Records from a dataset
◇ ◇ ◇

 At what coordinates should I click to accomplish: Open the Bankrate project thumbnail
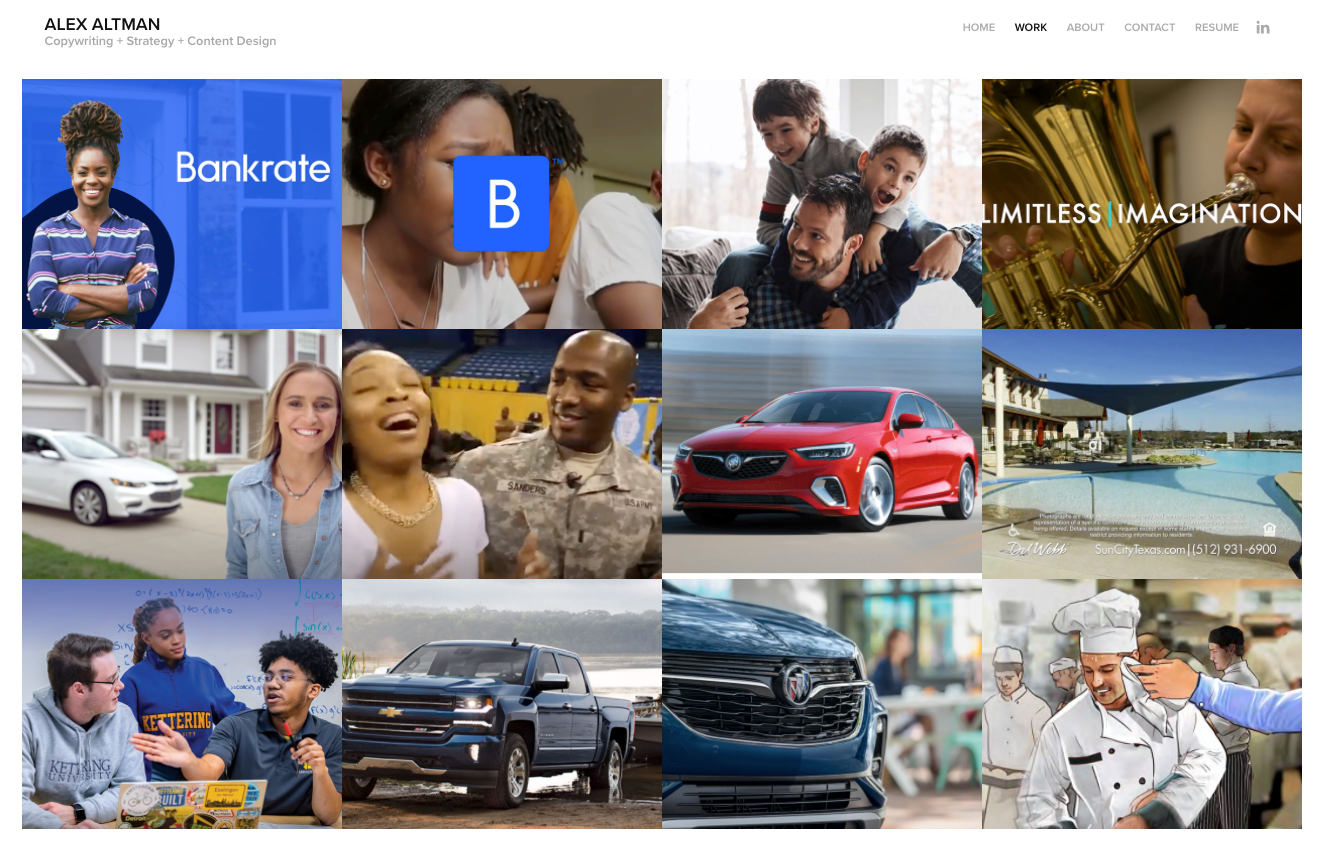pos(182,204)
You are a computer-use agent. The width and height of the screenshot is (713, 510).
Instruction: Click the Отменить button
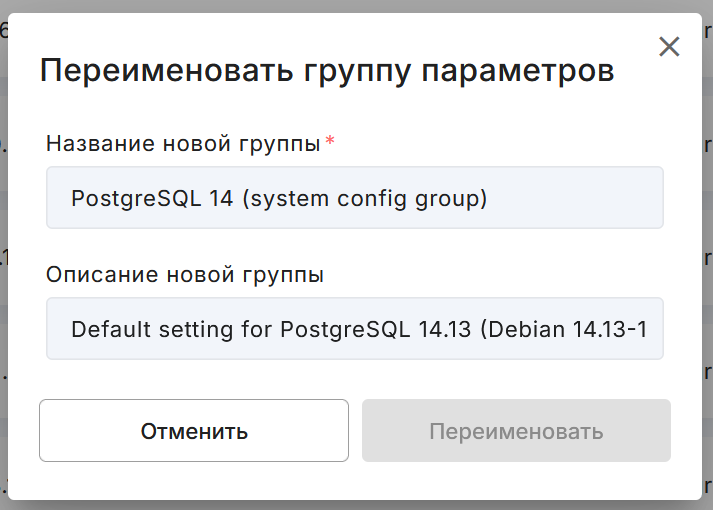pyautogui.click(x=194, y=430)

◇ ◇ ◇

> **EXERCISE DESCRIPTION**: Exclude the pictures, then write out every record exactly as it stands.

> **WORKED SOLUTION**:
 At what coordinates should I click to accomplish: Open the Bankrate project thumbnail
pos(182,204)
You are a computer-use agent. The width and height of the screenshot is (713, 510).
Instruction: Click the Отменить button
pyautogui.click(x=194, y=430)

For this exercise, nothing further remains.